-- Directive --
In the post about reading lab data from a text file, what software does the poster use for Python and Matlab?

** Opening Passage provided block **

Reading a numbers off a list from a txt file, but only upto a comma

This is data from a lab experiment (around 717 lines of data). Rather than trying to excell it, I want to import and graph it on either python or matlab. I'm new here btw... and am a student!
""
"Test Methdo","exp-l Tensile with Extensometer.msm"
"Sample I.D.","Sample108.mss"
"Speciment Number","1"
"Load (lbf)","Time (s)","Crosshead (in)","Extensometer (in)"
62.638,0.900,0.000,0.00008
122.998,1.700,0.001,0.00012
more numbers : see Screenshot of more data from my file
I just can't figure out how to read the line up until a comma. Specifically, I need the Load numbers for one of my arrays/list, so for example on the first line I only need 62.638 (which would be the first number on my first index on my list/array).
How can I get an array/list of this, something that iterates/reads the list and ignores strings?
Thanks!
NOTE: I use Anaconda + Jupyter Notebooks for Python & Matlab (school provided software).

** Closing Passage provided block **
** Opening Material provided block **

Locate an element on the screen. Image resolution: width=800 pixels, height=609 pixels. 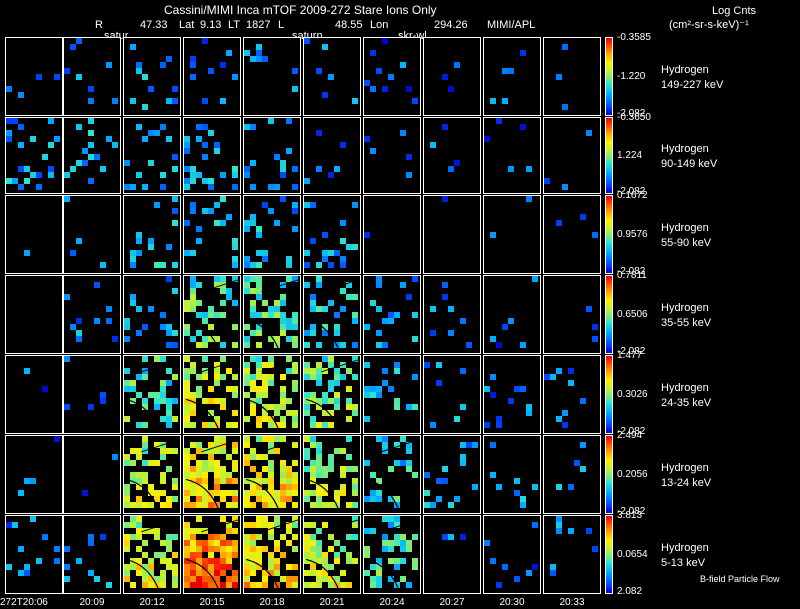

** Closing Material provided block **

-- Answer to this exercise --
Anaconda with Jupyter Notebooks, provided by the school.